The archives of Mars Express and TGO are rich in sequences in which, with robotic eyes focused on geology, meteorological gems are “accidentally” hidden. Systematic retroactive searching, accompanied by continuous training of algorithms, will likely increase the number of recorded vortices and improve spatial coverage. In addition, new programs of coordinated imaging of the same scenes a few days and weeks apart should shed light on how the “paths” of the vortices change throughout the season and how long they remain visible on the ground as dark, sinuous lines. This, in combination with in situ experiments, could also be used to determine the erosion thresholds of different types of soil under the action of short-term but frequent wind impacts.

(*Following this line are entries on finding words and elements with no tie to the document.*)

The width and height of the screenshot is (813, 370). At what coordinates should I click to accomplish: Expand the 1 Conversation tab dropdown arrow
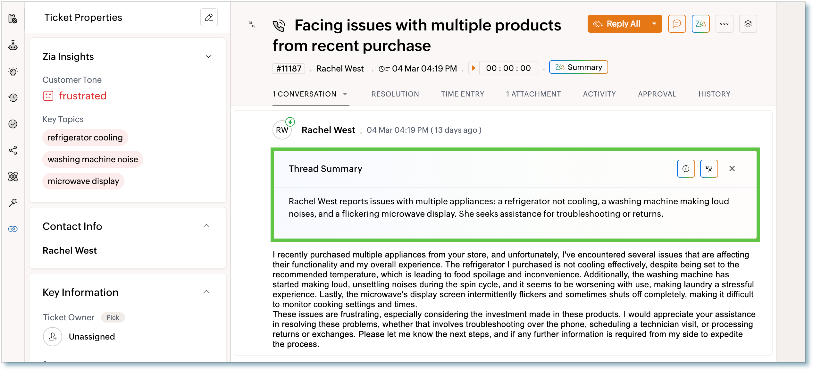345,94
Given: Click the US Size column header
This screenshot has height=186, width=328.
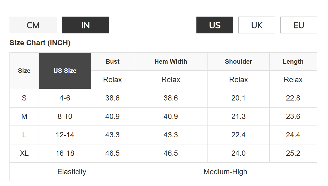Looking at the screenshot, I should 65,71.
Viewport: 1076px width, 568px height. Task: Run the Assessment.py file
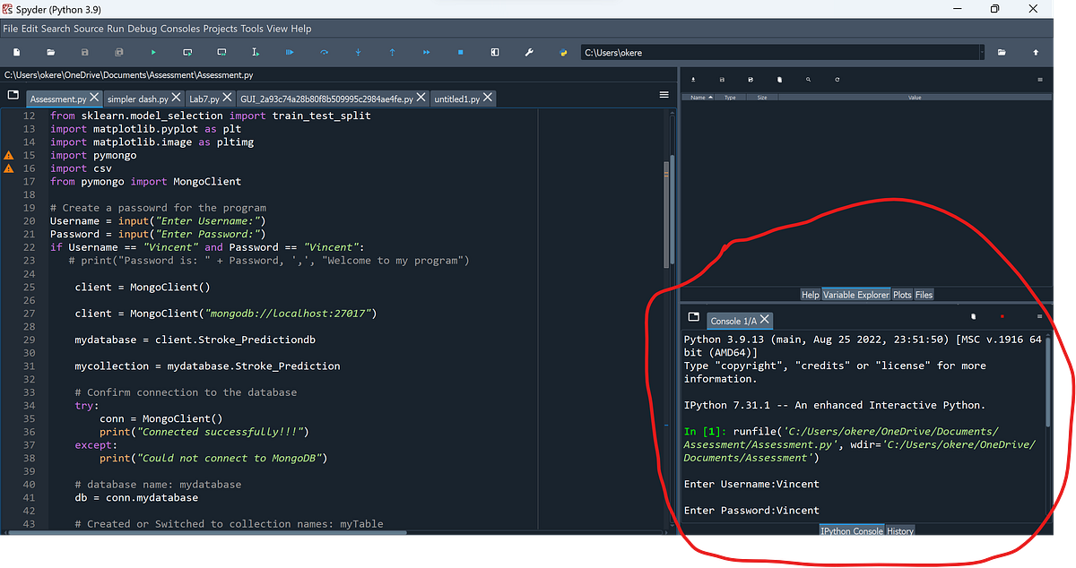[x=152, y=52]
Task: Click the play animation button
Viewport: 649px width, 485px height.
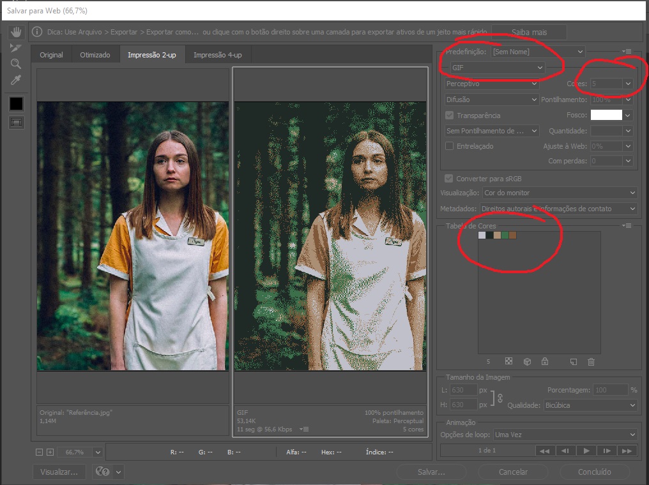Action: pos(585,451)
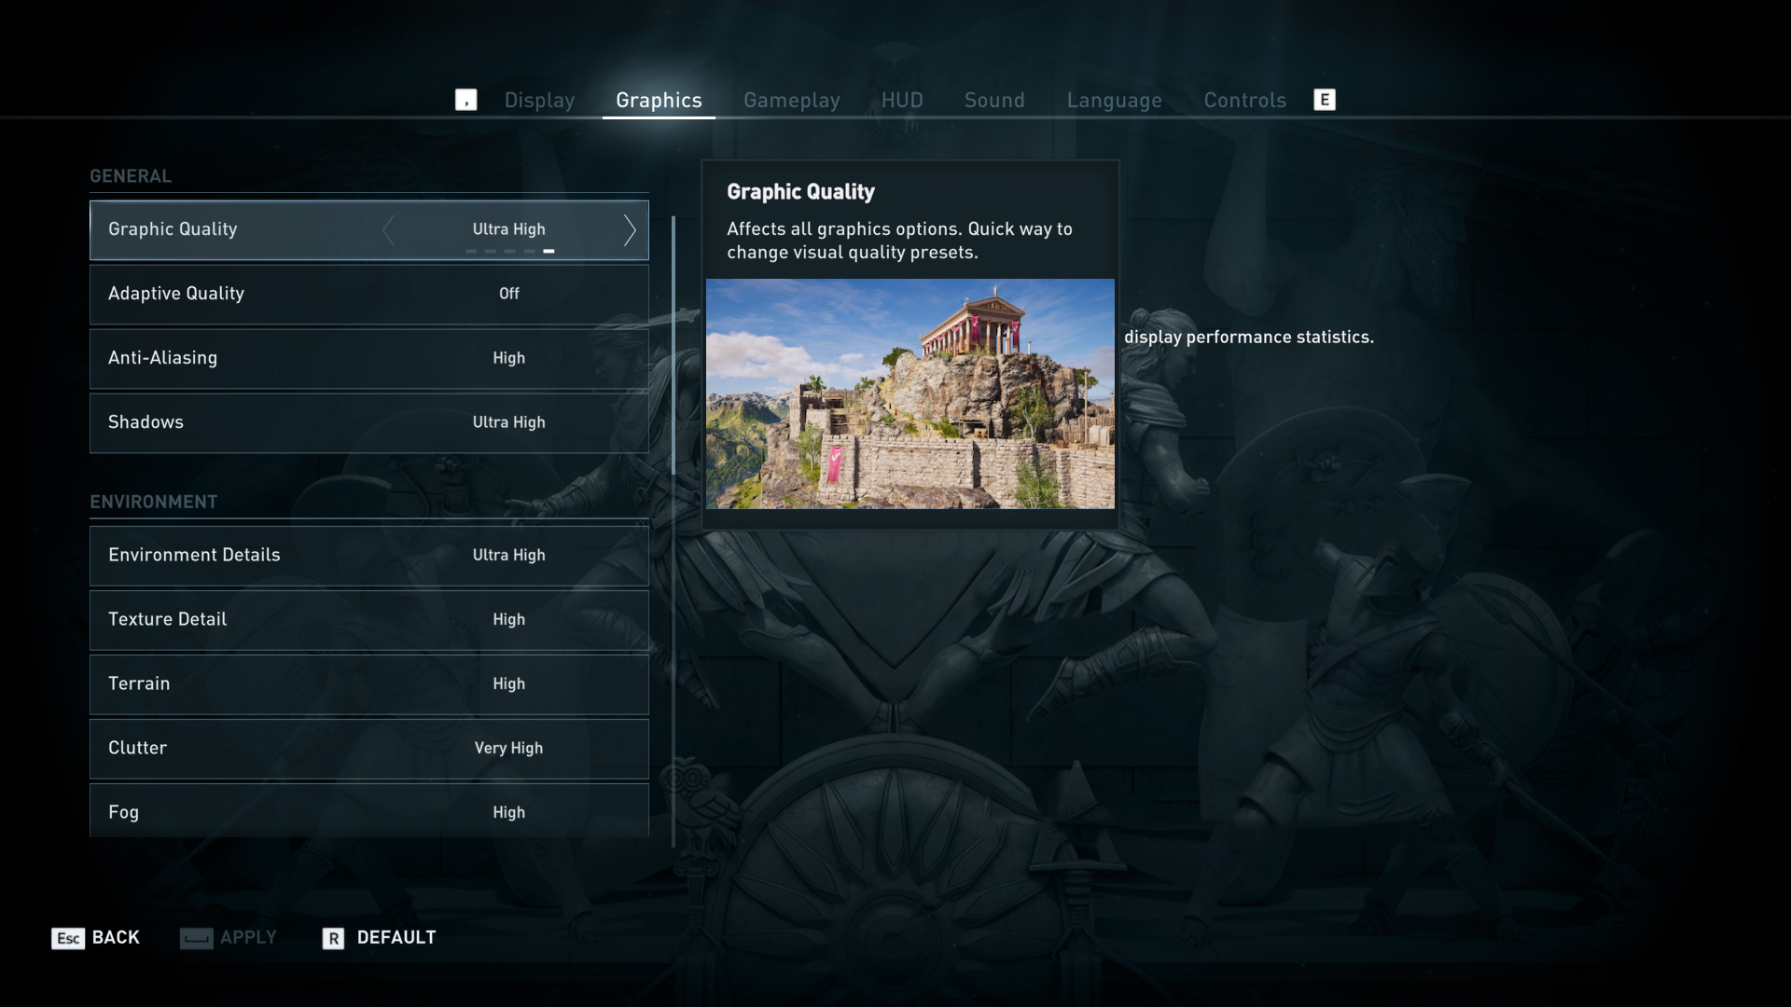This screenshot has width=1791, height=1007.
Task: Select the Display tab
Action: [x=539, y=98]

Mars's dust as a resource and a challenge

Although dust has for years been seen primarily as a nuisance, there are more and more proposals to view this ubiquitous material also as a resource. Knowledge of the granulometry and electrical properties of the particles, in combination with wind maps, could help in the development of passive catchers that “harvest” dust for in situ experimental analyses. This is also partly a matter of the safety of future astronauts: fine dust can be abrasive and electrostatic, so the design of filters, seals and suits must take into account locally expected wind speeds and typical particle sizes. Every new pixel in the wind map thus also becomes a new item in the risk budget of future crews.

How the media reports new findings and why the numbers need to be contextualized

Speeds of 158 km/h sound dramatic, but without context they can be misleading. On Mars, the thin atmosphere means that such a wind carries significantly less energy than a storm of the same speed on Earth. However, it is precisely this low density that is the reason why fine particles, once lifted, stay in the air for a long time and travel long distances. The scientists' message is more nuanced than a “record”: what is important is that for the first time we have obtained a reliable, spatially widespread picture of surface winds that improves models and helps avoid oversights in mission planning – from air currents during landing to strategies for maintaining the energy and scientific capacity on the ground.

Data availability on October 9, 2025

Since both orbiters are still active today, fresh images arrive daily. This also expands the vortex catalog, which is intended for a wide community – from climatologists and geologists to engineers and mission planners. It is expected that by the end of this Martian year, enough unified records will be available for the first series of improvements to global models, including finer parameterization of dust sources, seasonal weather windows for landing and estimates of the energy budgets of missions that depend on the Sun.